- **Exercise prompt**:
Nothing in the data may be altered; copy it all exactly.

Dataset excerpts:
[Start of section]

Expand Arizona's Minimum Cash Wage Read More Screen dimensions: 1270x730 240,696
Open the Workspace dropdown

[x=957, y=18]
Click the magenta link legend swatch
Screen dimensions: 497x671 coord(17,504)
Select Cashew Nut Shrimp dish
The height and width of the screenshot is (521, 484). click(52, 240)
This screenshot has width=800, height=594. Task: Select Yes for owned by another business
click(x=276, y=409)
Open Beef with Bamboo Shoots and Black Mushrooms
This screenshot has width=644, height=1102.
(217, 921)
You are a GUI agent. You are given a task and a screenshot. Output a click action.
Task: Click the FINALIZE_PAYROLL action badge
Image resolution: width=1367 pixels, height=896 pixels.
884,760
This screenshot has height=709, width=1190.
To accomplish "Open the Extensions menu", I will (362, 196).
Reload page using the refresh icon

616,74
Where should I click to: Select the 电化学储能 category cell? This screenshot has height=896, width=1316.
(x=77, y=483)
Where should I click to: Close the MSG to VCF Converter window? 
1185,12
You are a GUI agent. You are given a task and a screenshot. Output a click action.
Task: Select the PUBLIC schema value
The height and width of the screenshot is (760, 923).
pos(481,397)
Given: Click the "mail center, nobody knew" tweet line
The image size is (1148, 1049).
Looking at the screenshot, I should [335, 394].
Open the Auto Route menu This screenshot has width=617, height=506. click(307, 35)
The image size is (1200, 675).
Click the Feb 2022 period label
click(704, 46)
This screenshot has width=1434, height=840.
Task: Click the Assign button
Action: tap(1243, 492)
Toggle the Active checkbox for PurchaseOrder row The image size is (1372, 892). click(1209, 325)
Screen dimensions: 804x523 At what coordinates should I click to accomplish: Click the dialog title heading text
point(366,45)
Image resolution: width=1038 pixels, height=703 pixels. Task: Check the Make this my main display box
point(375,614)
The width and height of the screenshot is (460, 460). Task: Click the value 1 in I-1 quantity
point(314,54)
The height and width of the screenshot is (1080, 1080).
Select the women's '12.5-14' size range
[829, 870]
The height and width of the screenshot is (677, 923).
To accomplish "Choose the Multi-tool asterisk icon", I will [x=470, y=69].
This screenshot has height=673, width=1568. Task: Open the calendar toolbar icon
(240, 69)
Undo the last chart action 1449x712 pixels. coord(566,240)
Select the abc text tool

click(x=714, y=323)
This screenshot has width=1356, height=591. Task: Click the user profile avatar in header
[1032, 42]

[End of section]

- **Response area**:
Expand Arizona's Minimum Cash Wage Read More Screen dimensions: 1270x730 240,696
Open the Workspace dropdown

[x=957, y=18]
Click the magenta link legend swatch
Screen dimensions: 497x671 coord(17,504)
Select Cashew Nut Shrimp dish
The height and width of the screenshot is (521, 484). click(52, 240)
This screenshot has width=800, height=594. Task: Select Yes for owned by another business
click(x=276, y=409)
Open Beef with Bamboo Shoots and Black Mushrooms
This screenshot has width=644, height=1102.
(217, 921)
You are a GUI agent. You are given a task and a screenshot. Output a click action.
Task: Click the FINALIZE_PAYROLL action badge
Image resolution: width=1367 pixels, height=896 pixels.
884,760
This screenshot has height=709, width=1190.
To accomplish "Open the Extensions menu", I will (362, 196).
Reload page using the refresh icon

616,74
Where should I click to: Select the 电化学储能 category cell? This screenshot has height=896, width=1316.
(x=77, y=483)
Where should I click to: Close the MSG to VCF Converter window? 
1185,12
You are a GUI agent. You are given a task and a screenshot. Output a click action.
Task: Select the PUBLIC schema value
The height and width of the screenshot is (760, 923).
pos(481,397)
Given: Click the "mail center, nobody knew" tweet line
The image size is (1148, 1049).
Looking at the screenshot, I should [335, 394].
Open the Auto Route menu This screenshot has width=617, height=506. click(307, 35)
The image size is (1200, 675).
Click the Feb 2022 period label
click(704, 46)
This screenshot has width=1434, height=840.
Task: Click the Assign button
Action: tap(1243, 492)
Toggle the Active checkbox for PurchaseOrder row The image size is (1372, 892). click(1209, 325)
Screen dimensions: 804x523 At what coordinates should I click to accomplish: Click the dialog title heading text
point(366,45)
Image resolution: width=1038 pixels, height=703 pixels. Task: Check the Make this my main display box
point(375,614)
The width and height of the screenshot is (460, 460). Task: Click the value 1 in I-1 quantity
point(314,54)
The height and width of the screenshot is (1080, 1080).
Select the women's '12.5-14' size range
[829, 870]
The height and width of the screenshot is (677, 923).
To accomplish "Choose the Multi-tool asterisk icon", I will [x=470, y=69].
This screenshot has height=673, width=1568. Task: Open the calendar toolbar icon
(240, 69)
Undo the last chart action 1449x712 pixels. coord(566,240)
Select the abc text tool

click(x=714, y=323)
This screenshot has width=1356, height=591. Task: Click the user profile avatar in header
[1032, 42]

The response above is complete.